Element and text location data

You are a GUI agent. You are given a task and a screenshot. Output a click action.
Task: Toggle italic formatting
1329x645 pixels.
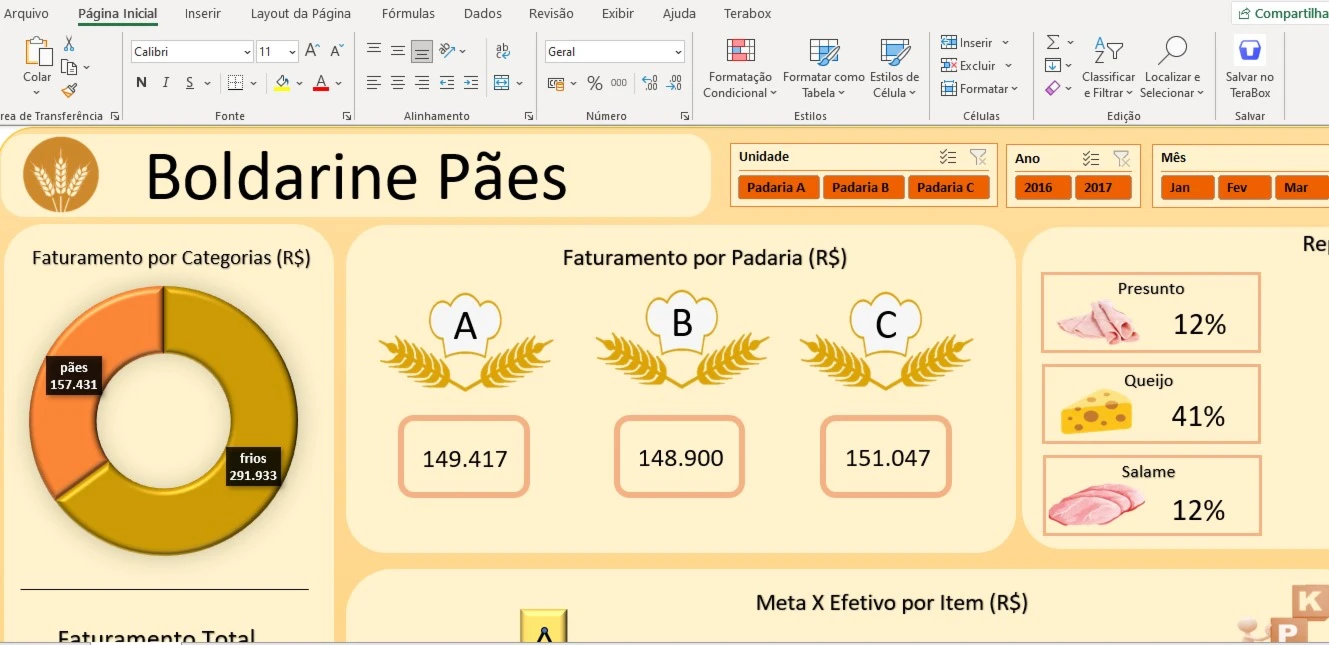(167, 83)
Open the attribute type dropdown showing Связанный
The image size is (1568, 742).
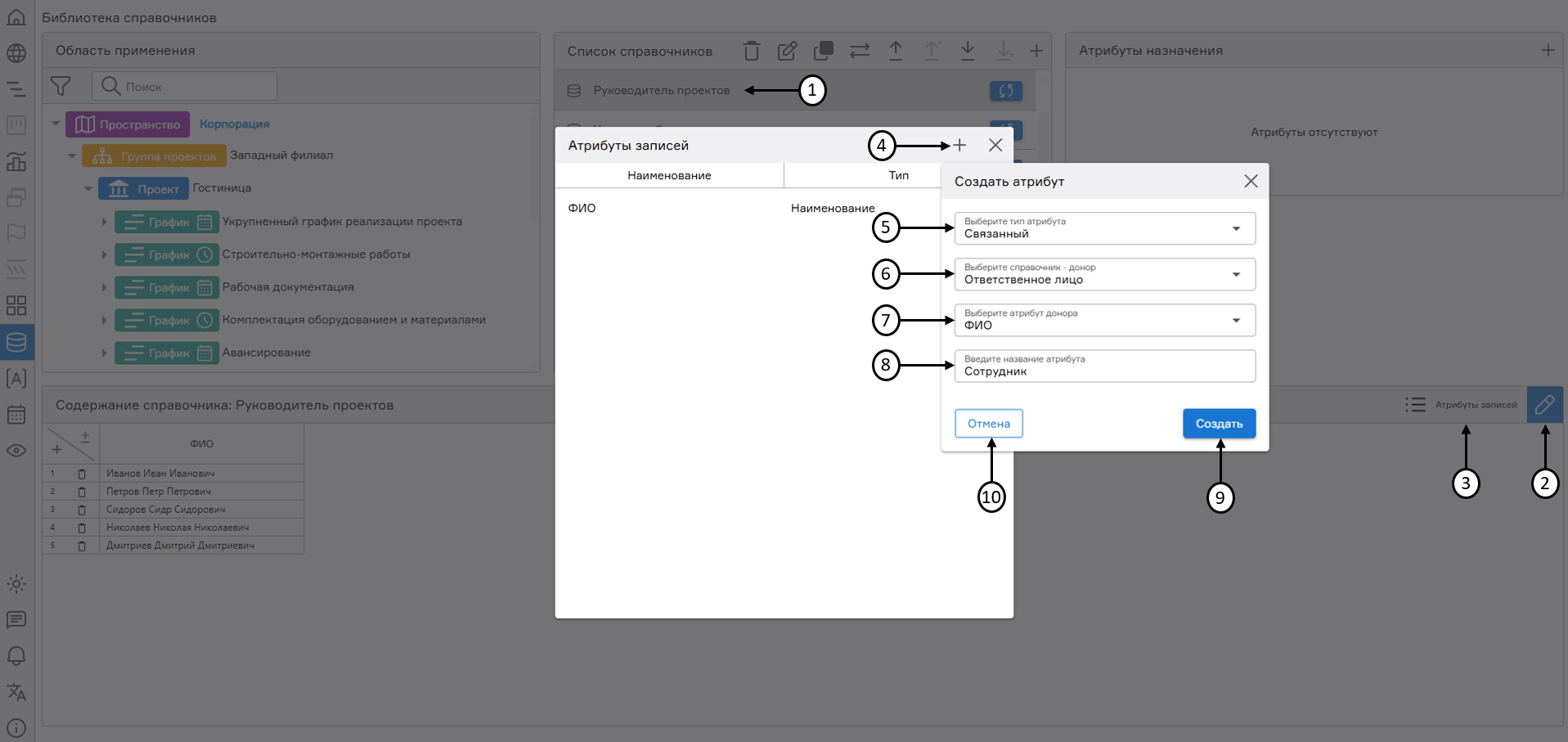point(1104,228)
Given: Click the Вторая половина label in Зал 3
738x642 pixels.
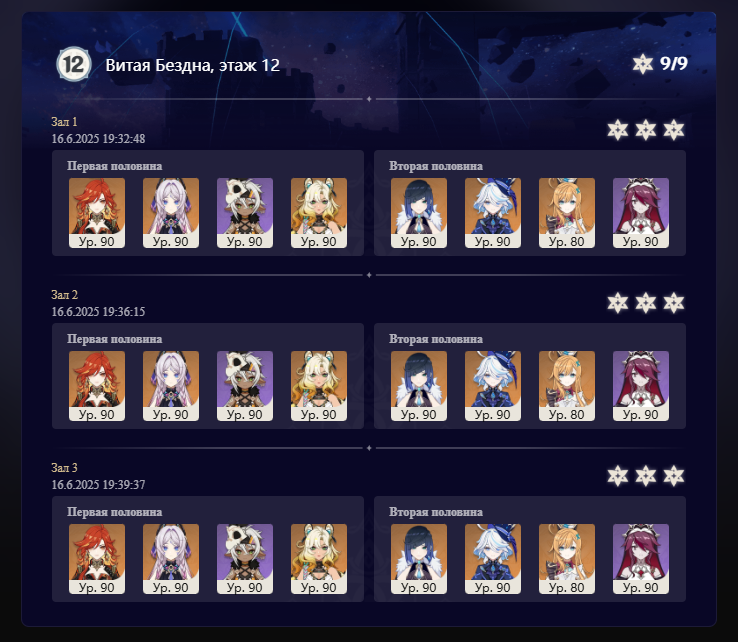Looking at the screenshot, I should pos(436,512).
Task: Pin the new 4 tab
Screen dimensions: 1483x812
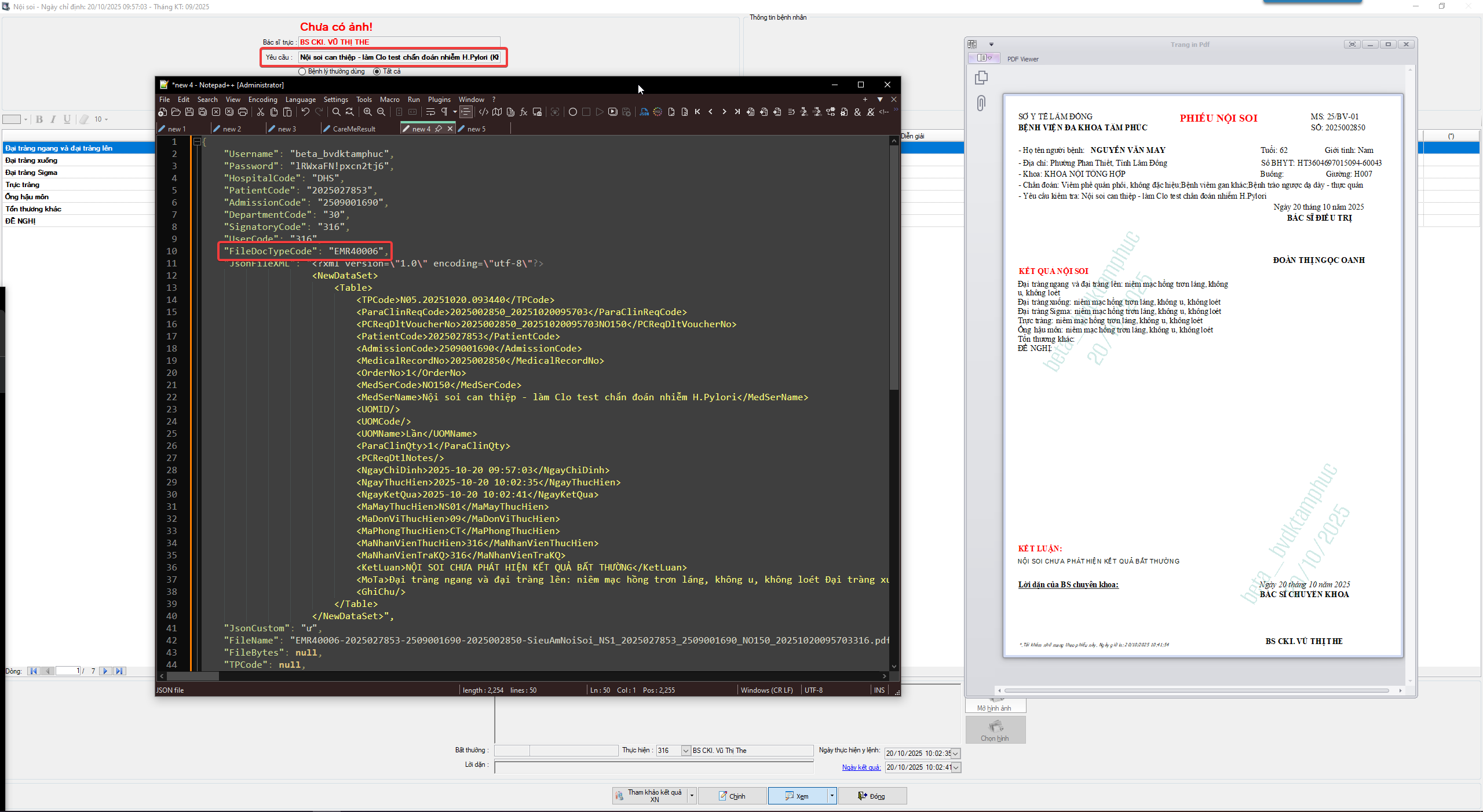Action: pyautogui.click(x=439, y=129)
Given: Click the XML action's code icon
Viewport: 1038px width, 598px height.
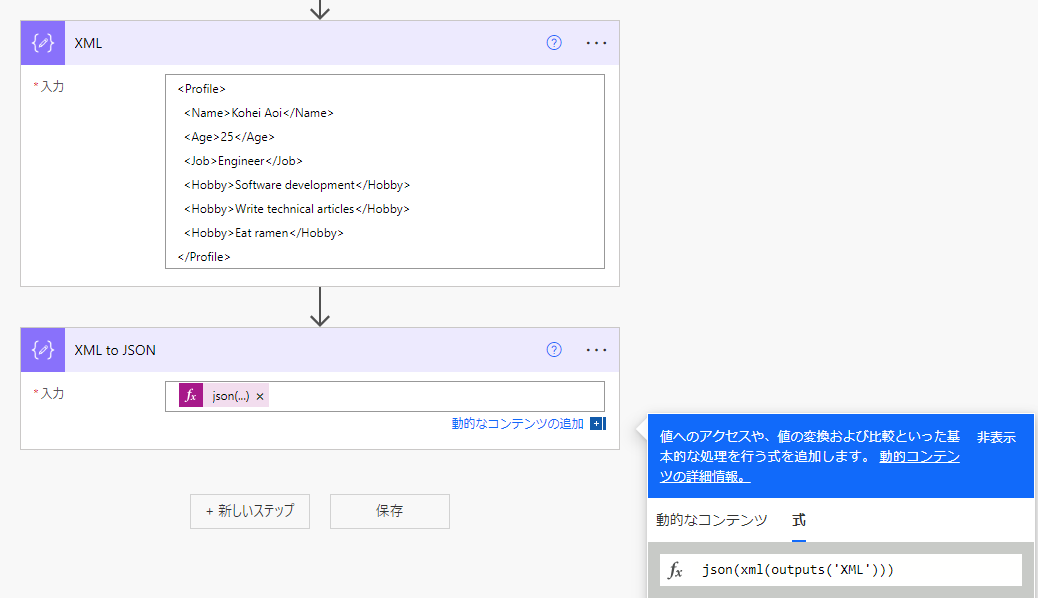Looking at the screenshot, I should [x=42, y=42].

### SET TASK
Reproduce all of the material above with every instance of "pixels" changed to "px" and nothing else altered. Omit the pictures from your answer.

### RESULT OF THIS EXERCISE
You are a GUI agent. You are given a task and a screenshot. Output a click action.
Task: Toggle italic formatting
1329x645 px.
(167, 83)
Open the attribute type dropdown showing Связанный
The image size is (1568, 742).
point(1104,228)
Given: Click the Вторая половина label in Зал 3
738x642 px.
Looking at the screenshot, I should pos(436,512).
Task: Pin the new 4 tab
Screen dimensions: 1483x812
Action: pyautogui.click(x=439, y=129)
Given: Click the XML action's code icon
Viewport: 1038px width, 598px height.
Looking at the screenshot, I should [x=42, y=42].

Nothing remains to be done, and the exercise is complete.